Problem to solve =
Copy word for word the part of the records below that opens with the line containing "Screen dimensions: 948x1288" and closes with the line containing "Toggle the 電子書籍 genre filter". Include both of those lines.

Materials provided =

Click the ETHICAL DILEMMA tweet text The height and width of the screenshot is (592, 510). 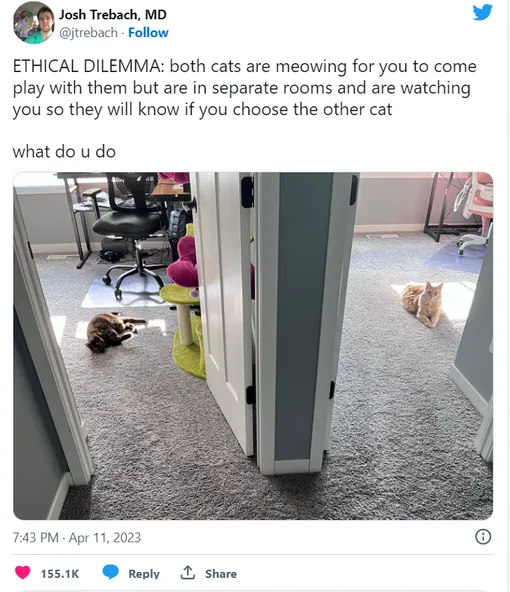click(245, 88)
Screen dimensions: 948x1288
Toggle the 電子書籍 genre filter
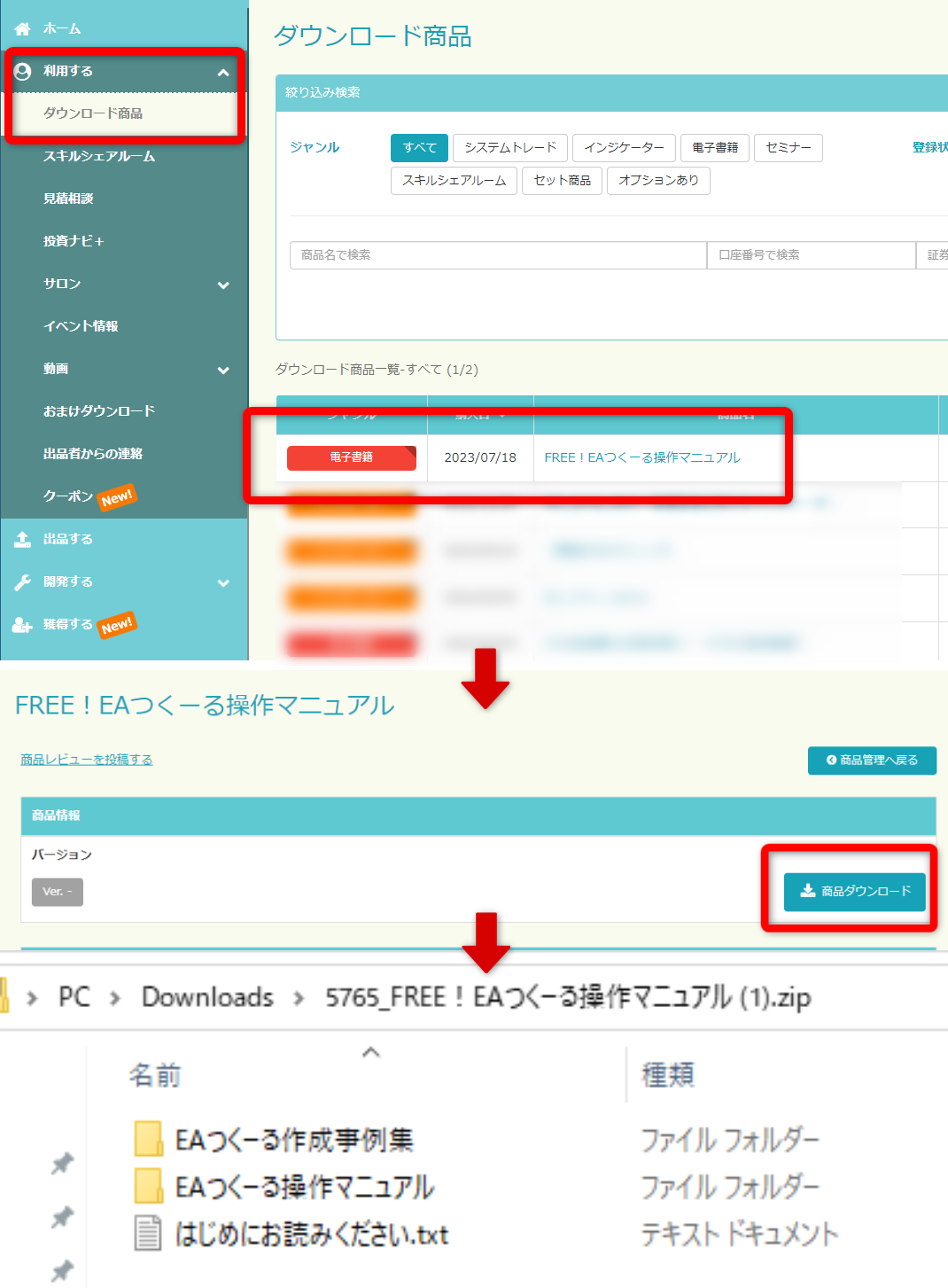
...
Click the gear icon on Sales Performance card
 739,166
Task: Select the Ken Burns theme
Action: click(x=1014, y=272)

Written response =
Screen dimensions: 948x1288
Toggle the 電子書籍 genre filter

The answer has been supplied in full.